= YOUR ASSIGNMENT =
Beginning with the line that contains "Task: Pick the cyan swatch left of pink", print each line to the end of the data exactly. Omit the pictures.
####
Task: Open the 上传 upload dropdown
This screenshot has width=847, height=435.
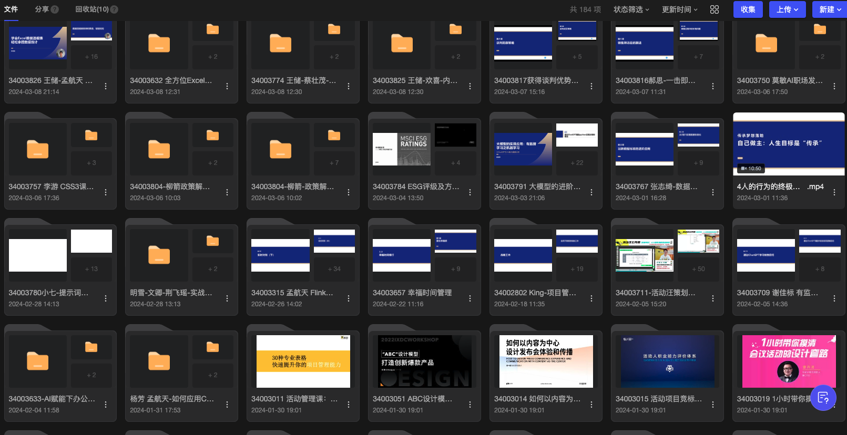Action: 788,9
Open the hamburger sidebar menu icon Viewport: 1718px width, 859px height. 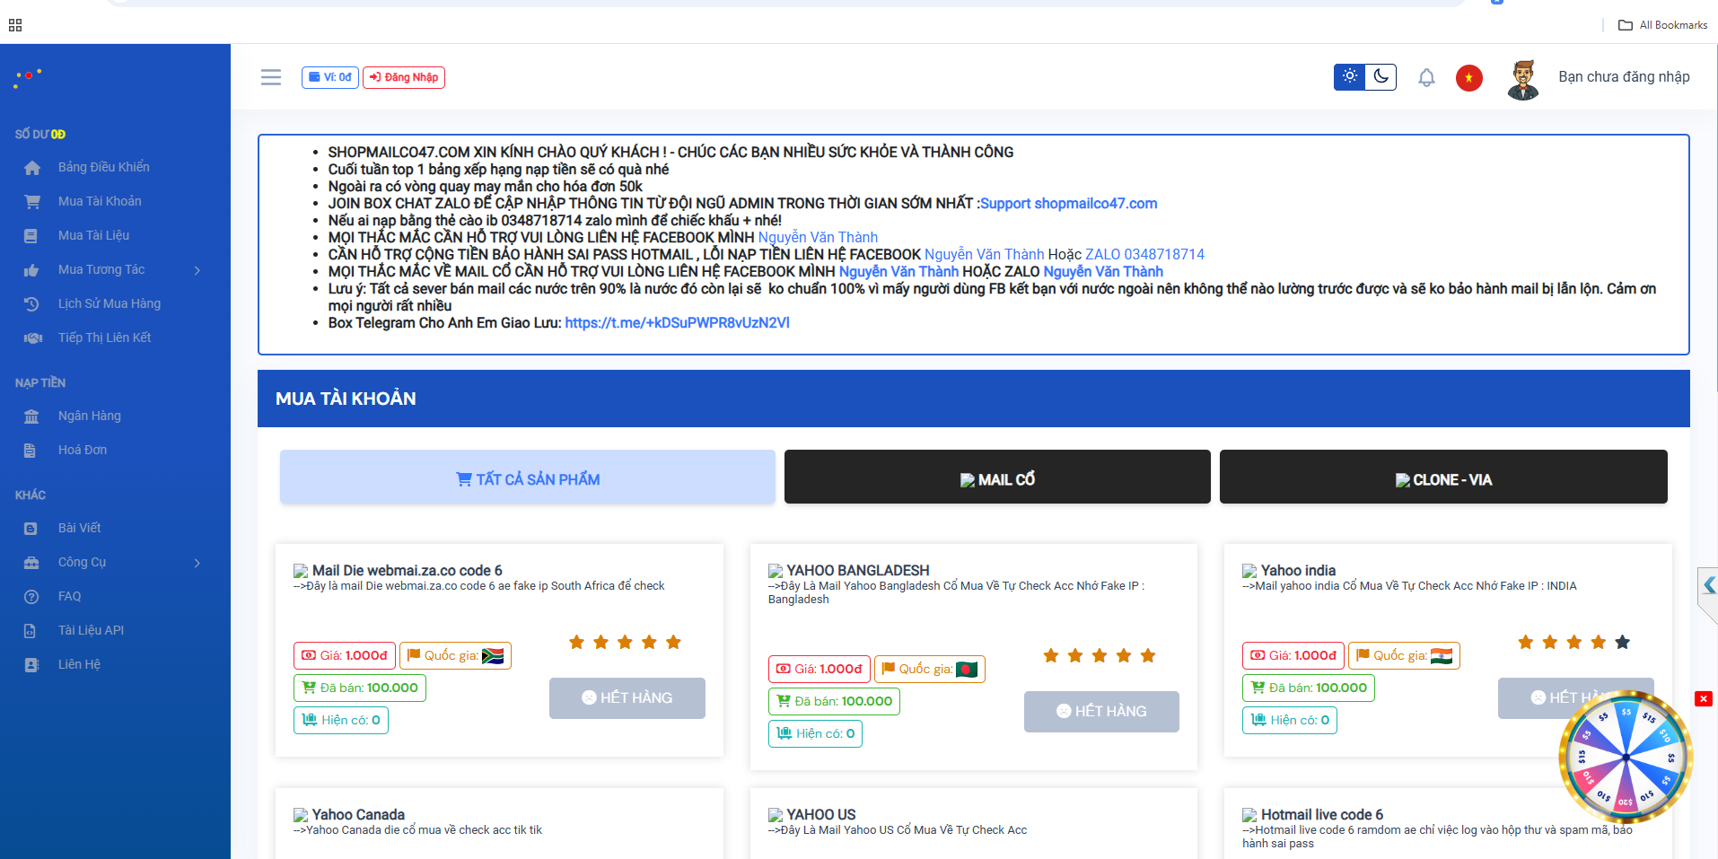click(271, 77)
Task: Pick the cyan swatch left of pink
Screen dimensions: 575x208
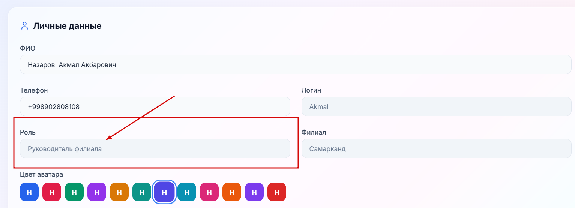Action: pos(187,192)
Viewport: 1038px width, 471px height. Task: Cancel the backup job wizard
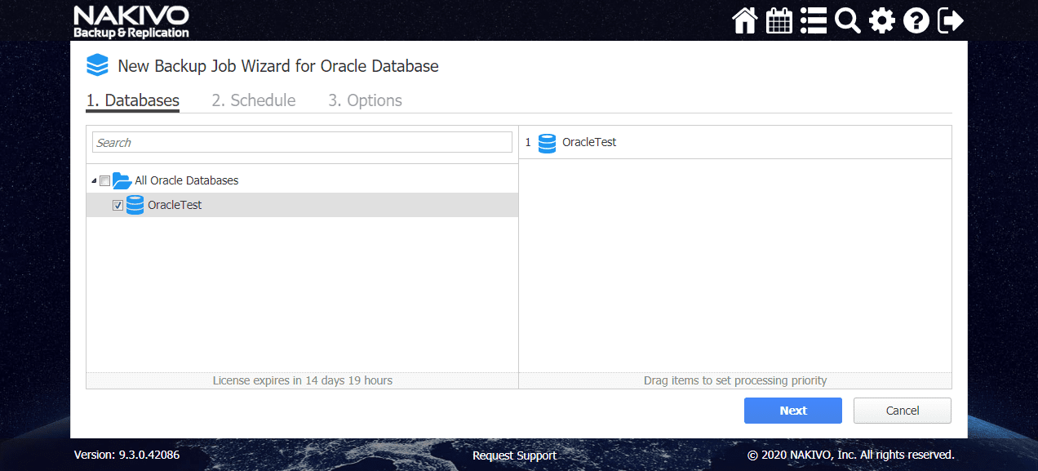click(902, 410)
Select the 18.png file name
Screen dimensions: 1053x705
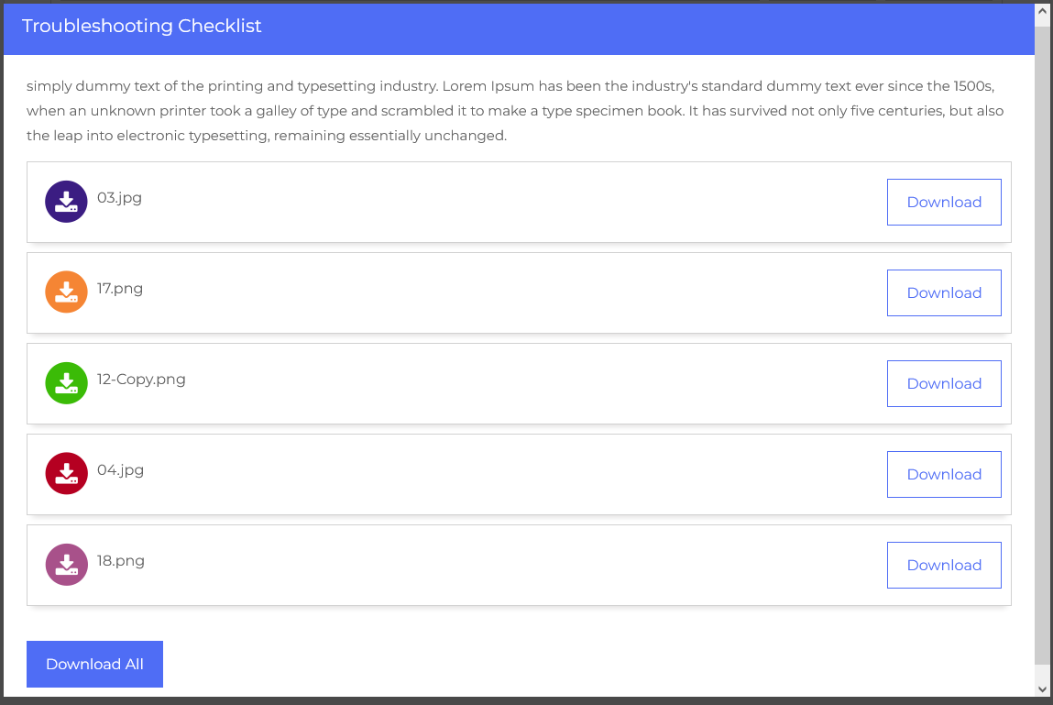point(121,561)
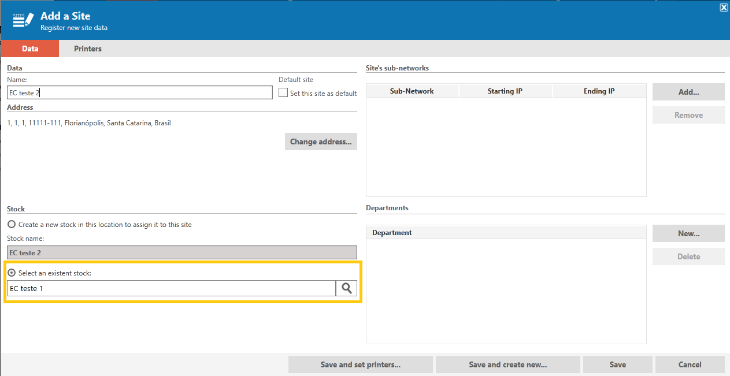
Task: Close the Add a Site dialog
Action: click(x=724, y=8)
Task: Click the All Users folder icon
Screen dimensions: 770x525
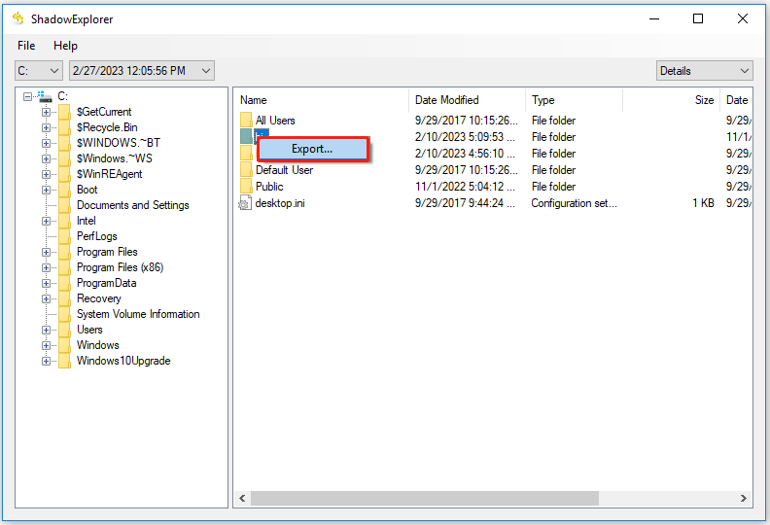Action: 246,121
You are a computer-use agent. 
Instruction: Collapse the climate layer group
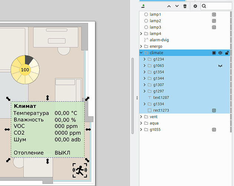[x=141, y=53]
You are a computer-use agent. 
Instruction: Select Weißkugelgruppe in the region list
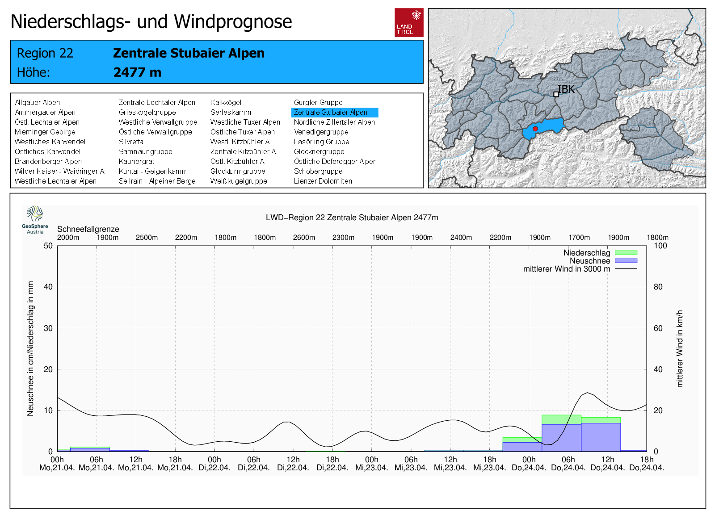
####
= TASK ANSWER =
Task: Pick the cyan swatch left of pink
Screen dimensions: 575x208
Action: pos(187,192)
Viewport: 1038px width, 471px height. Task: Cancel the backup job wizard
click(902, 410)
Select the 18.png file name
Screen dimensions: 1053x705
point(121,561)
Task: Close the Add a Site dialog
Action: click(x=724, y=8)
Task: Click the All Users folder icon
Screen dimensions: 770x525
Action: 246,121
You are a computer-use agent. 
Instruction: Collapse the climate layer group
[x=141, y=53]
You are a computer-use agent. 
Instruction: Select Weißkugelgruppe in the region list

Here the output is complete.